As Greg mentioned, I spent 10 years on Capitol Hill and that work - in the inner sanctums of Congress - taught me how Congress works, or doesn't, as the case may be. But it does work; sometimes slowly and maybe even sometimes incorrectly.

And lobbyists help it work. We provide views and advocacy on issues of importance to our clients. We educate elected officials and their staffs on issues and how they will impact us - either positively or adversely - and our employees back in their home districts and their states. After all, elected officials are here to represent, not dictate. And they represent best when they hear from us.

The NTRA's been a client of mine for about three years. The first few months we spent going from office to office, from fundraiser to fundraiser, simply to meet with members and introduce the NTRA, our issues, and the horse industry's economic footprint back in their states.

As an example, one of the members we visited with was Representative Carolyn McCarthy, a democrat from New York. Her district includes Belmont Park. During our meeting, she talked about the importance of Belmont Park as an economic foundation of her district.

Perhaps more importantly, she talked about how her father was a big racing fan and took her to the races as a young woman. Now multiply that over several hundred elected officials. With repeated visits, campaign contributions, letters from folks like you, breeders, track workers, from their home districts, all of sudden our agenda starts to matter to them. Or as the late speaker of the House Tipp O'Neill used to say, "All politics is local."

I can't promise you that every one of these members will be with us on every vote that we care about, but our chances are much improved.

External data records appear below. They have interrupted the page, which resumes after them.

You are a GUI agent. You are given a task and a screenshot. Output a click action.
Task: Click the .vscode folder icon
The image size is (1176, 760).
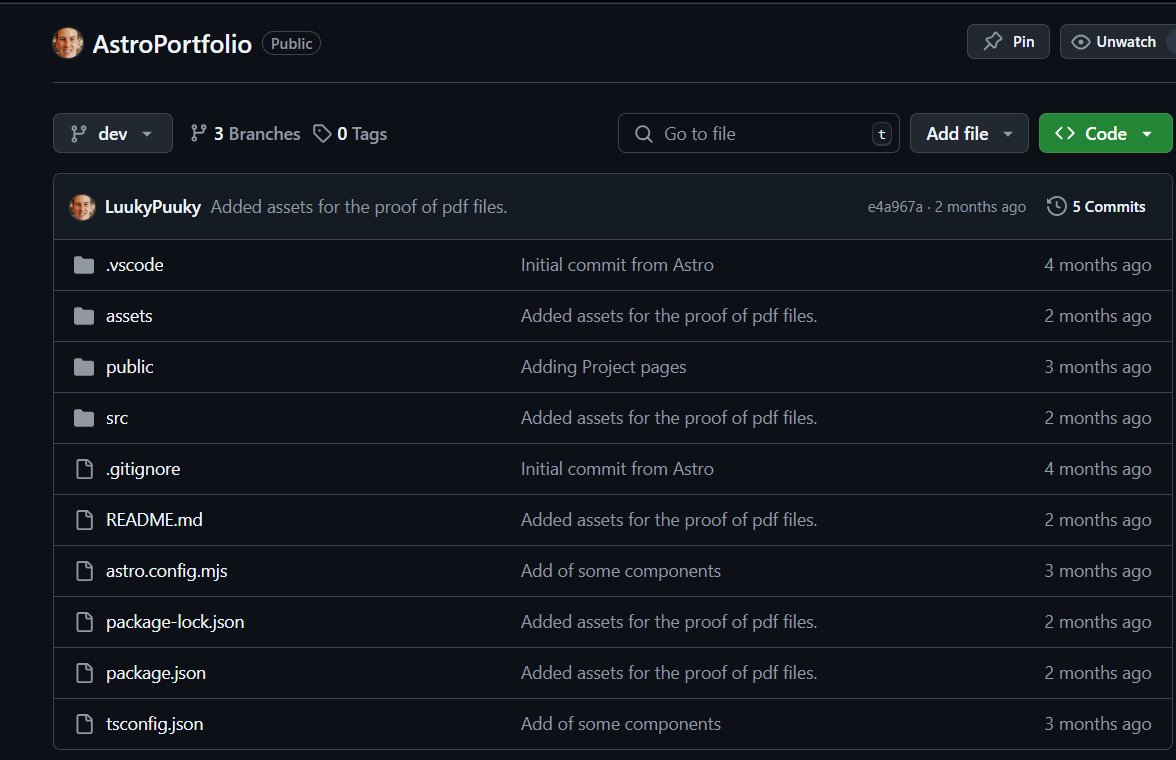[x=84, y=265]
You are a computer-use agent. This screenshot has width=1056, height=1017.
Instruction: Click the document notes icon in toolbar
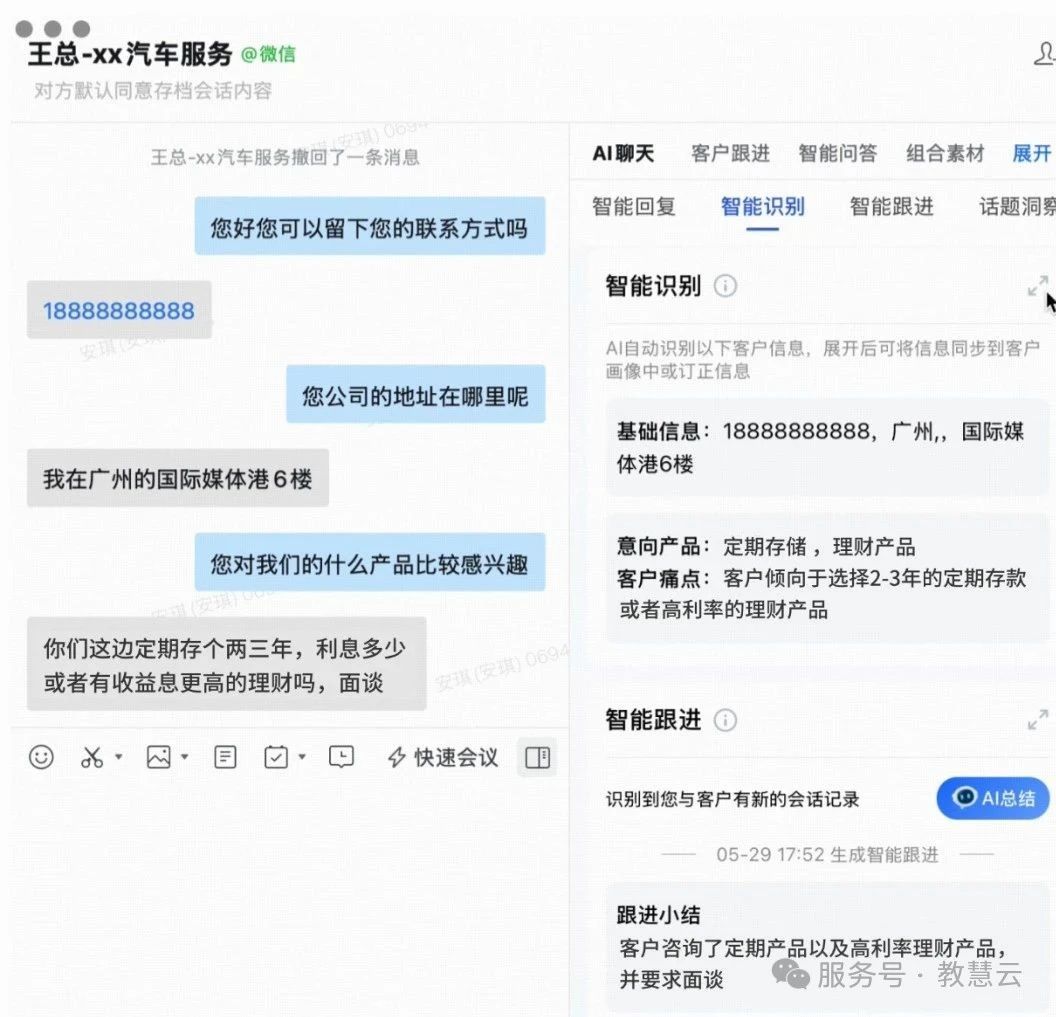[226, 758]
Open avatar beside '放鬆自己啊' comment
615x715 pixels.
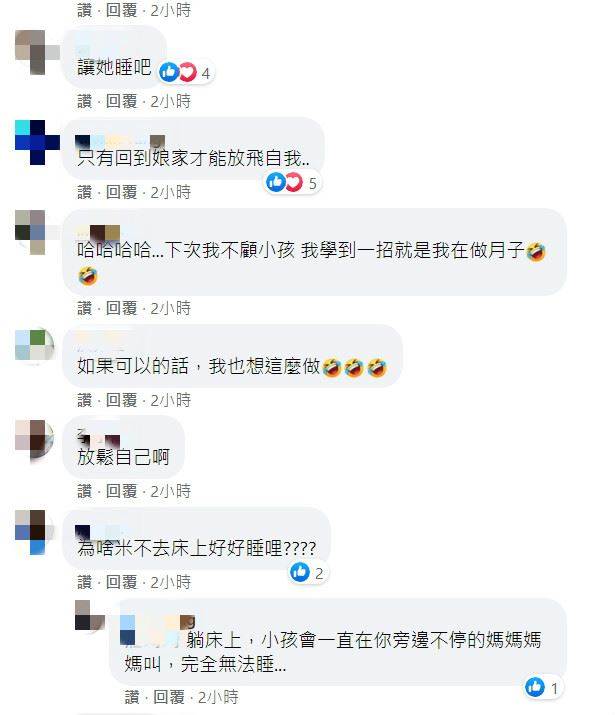point(34,439)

Washington is all about relationships after all. As a trade association with a political agenda, the NTRA has one commodity in which we deal: trust. Senators, members of Congress, chiefs of staff - they all have to trust what we are telling them, why our views matter to them, and that we speak to them as a unified industry. Only then can we promote and advance our growing agenda.

We have greatly increased the NTRA and the industry's profile on Capitol Hill in the last three years, one office at a time. Those many relationships are starting to reap dividends in the form of legislation, as Greg showed, that we passed last year on the 30 percent withholding repeal and the recent introduction of the Equine Equity Act.

We have and will continue to use our growing political presence to turn back any legislative challenge to pari-mutuel wagering on the Internet. Not long ago, Senator Jim Bunning from Kentucky - who knows the importance of the horse industry to his home state and his constituents - informed the author of a bill that would ban Internet gaming that he would read phonebooks out loud on the Senate floor until the horse racing industry's concerns were taken care of. Since then, we've gotten consideration each time an Internet bill has come up or is being drafted. As we speak, we are working with Senator Kyl and others to ensure that our industry will not be negatively impacted.

The Horse Council's economic study that Jay talked about couldn't come at a better time. It provides us with the type of ammunition to show that we are a large and important agri-business back home. And the NTRA's Political Action Committee that was started just a few years ago enables us to use our PAC contributions as a tool to demonstrate our importance and to support our growing number of friends and allies on Capitol Hill.

With only a few months left in the congressional term this year, Congress will spend a great deal of time this fall on budget and spending bills. But I am hopeful that at least one element or one component of the Equine Equity Act - if not the entire package - can be attached to a tax reconciliation bill that Congress will likely undertake next month.

Finally, there may be some action on Internet gaming as Greg talked about, but we remain in a good and strong position there. We will continue to rally our congressional allies to ensure that the administration does not abandon us in negotiating with the WTO regarding legal account wagering by our industry.

I can't guarantee you that we're going to prevail on all of these fronts. But, as we ratchet up our profile and our political importance - to quote Mark Twain, "I have all the confidence of a Christian holding four aces" - I have all the confidence that our agenda will continue to progress.

I appreciate the opportunity to talk to you today and I especially appreciate the privilege of representing you in Washington. Thank you.

Ogden Mills Phipps: Thank you, Greg. It's an interesting world down there [in Washington D.C.], and I think they've been very successful for our industry over the last few years. Greg and Jay Hickey, we thank you also for coming up from Washington.